To test whether all the parameters of the models illustrated in Fig 3A were identifiable, we fitted each to simulated BrdU/Ki67 labelling timecourses that were generated by the model with added noise. For all models, the estimated total rate of influx of new cells into memory was strongly correlated with the net loss rate of the direct descendant(s) of the source, indicating that these parameters are not separately identifiable. To resolve this, we obtained independent estimates of the rates of influx by modelling the slow accumulation of donor CD4 TCM and TEM within cohorts of busulfan chimeric mice over long timescales (Text C and Fig C of S1 File). The posterior distributions of these estimates (summarised in Table A of S1 File) yielded strong priors on the influx rates for the subsequent analyses.

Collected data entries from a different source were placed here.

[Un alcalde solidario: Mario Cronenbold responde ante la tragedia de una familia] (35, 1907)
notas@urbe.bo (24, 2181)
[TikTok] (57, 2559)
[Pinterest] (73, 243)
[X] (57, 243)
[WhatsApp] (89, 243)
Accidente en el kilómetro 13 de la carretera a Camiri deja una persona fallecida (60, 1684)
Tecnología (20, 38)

We fitted the branched, linear, and burst models to each of the 8 timecourses—CD4 TCM and TEM separately for donor and host, in both young and old cohorts. All three models yielded excellent fits to the data; surprisingly, these fits were statistically and visually indistinguishable (Table B of S1 File). (Confirming our earlier conclusions [5], the simple temporal heterogeneity model in which Ki67high and Ki67low cells had different death and division rates performed poorly (Fig D of S1 File), and we do not consider it further here.) However, the parameters estimated for the linear and bursting model exhibited some colinearity (Fig E of S1 File, panels A and B), so we proceed by describing the branched model, whose parameters were most clearly identifiable (Fig E of S1 File, panel C). The fits of the branched model are overlaid in Fig 3C. The posterior distributions of its parameters are shown in Fig 4 and summarised in Table C of S1 File. Corresponding results for the linear and burst models are shown in Figs F and H and Table D of S1 File and Figs G and I and Table E of S1 File, respectively. Importantly, however, the conclusions we draw from here onwards are supported by all three models.
Posterior distributions of parameters derived from the branched model of the kinetics of CD4 TCM (A) and TEM (B), in the young and old cohorts of mice. Grey violin plots show differences in parameters (host/donor, and young/old). Points and bars show MAP estimates and 95% credible intervals, respectively. The data underlying this figure can be found in S1 Data.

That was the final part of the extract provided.